Nie realne to, co proponujecie . Organizacja turnieju, opłacenie sędziów, obsługę, ratownicy. Przy małych blokach nie przejdzie, nikt nie będzie dopłacał do tego interesu. Duża sala = duży koszt. Do tego sorry, ale cała przyjemność z tańca to jest taniec dla publiczności nie dla sędziów. Ja tańczę już długo, nie wyobrażam sobie tańczenia beż publiczności cała atmosfera to super publiczność, która dopinguje. Brak atmosfery dopingu to nie jest taniec. Kocham tańczyć, uwielbian tę adrenalinę, kontakt z publicznością, nie wyobrażam sobie tego. Suchy taniec. Może dzieci młodzież owszem, ale nie dorośli.
19985
~
Dodano: 2020-04-18 | 21:16
Teraz trzeba myśleć i działać niekonwencjonalnie, wyprzedzać sytuację.
19984
~mama tancerki
Dodano: 2020-04-18 | 20:51
myślę, że każdy, komu taniec leży na sercu, powinien zakasać rękawy. my jesteśmy w stałym kontakcie z trenerami, a oni z okregiem związku. czekamy. Ktoś poniżej pisał, że za jakiś czas skonczą się pieniądze od państwa, i wtedy zaczną się ruchy - i to na pewno musi się stać, z tym, że ja uważam, że myslec o przyszłości trzeba już teraz. jak bedziemy tutaj tylko gderać i wymieniac poglądy, to nic z tego nie będzie, trzeba pisać do okręgów, do zarządów - nam wszystkim , kochającym taniec i związanym z tańcem powinno zalezeć, żeby nie stracić tego, co kochamy.
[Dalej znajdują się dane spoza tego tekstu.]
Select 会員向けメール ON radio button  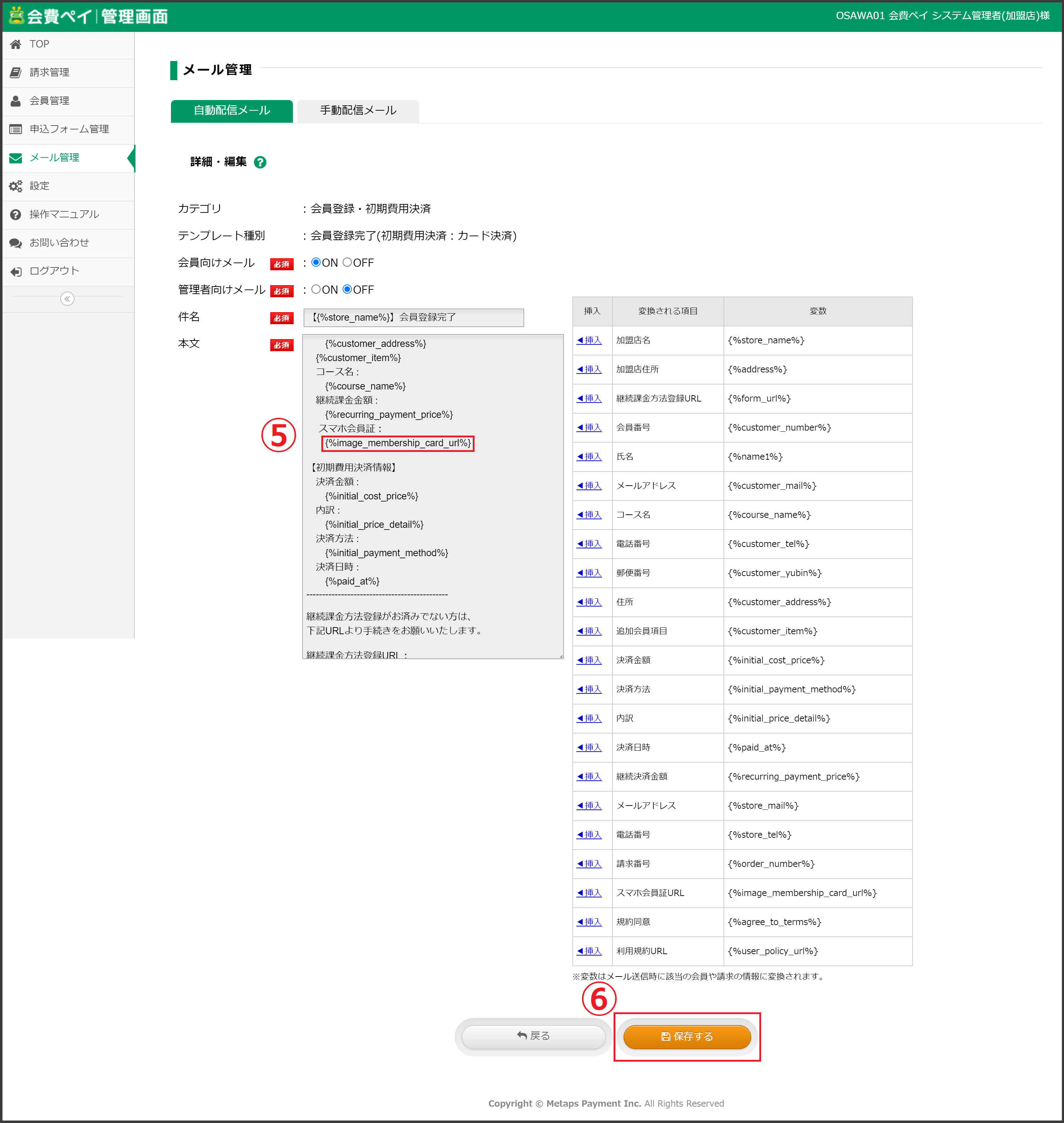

porównanie z piłką nożną - no cóż, wiadomo, że tak rozpatrując, to jesteśmy niszą nisz. nie idą za nami ani pieniądze, ani transmisje , ani pensje za kupę kasy. tym większe pole dla działaczy. Nieustająco twierdzę, że duzo ludzi jedzie na tym samym wózku. cały sport młodziezowy - też nie jest transmitowany przeciez, i duża kasa za tym nie stoi, jak w ligach piłkarskich zawodowych. Nie wszyscy uprawiają sport na zewnątrz - wiadomo, że tym będzie łatwiej, osobom w hali trudniej. Ale jest tego sporo, siatka, koszykówka, ręczna -i w tym momencie nie jest istotne, czy to nisza czy nie, bo warunki takie same dla wszystkich. tak, jak koszykarze mogą grać bez publiki, tak tancerze tańczyć. Ale działacze wszelacy muszą się ruszyć. Ja ze swojej strony zrobiłam, co mogłam. Jesli okręg się nie ruszy, będę pisać wyżej, do zarządu krajowego. I może to być głos wołającego na pustyni - ale przynajmniej coś zrobię. Ktos wysłucha, albo nie.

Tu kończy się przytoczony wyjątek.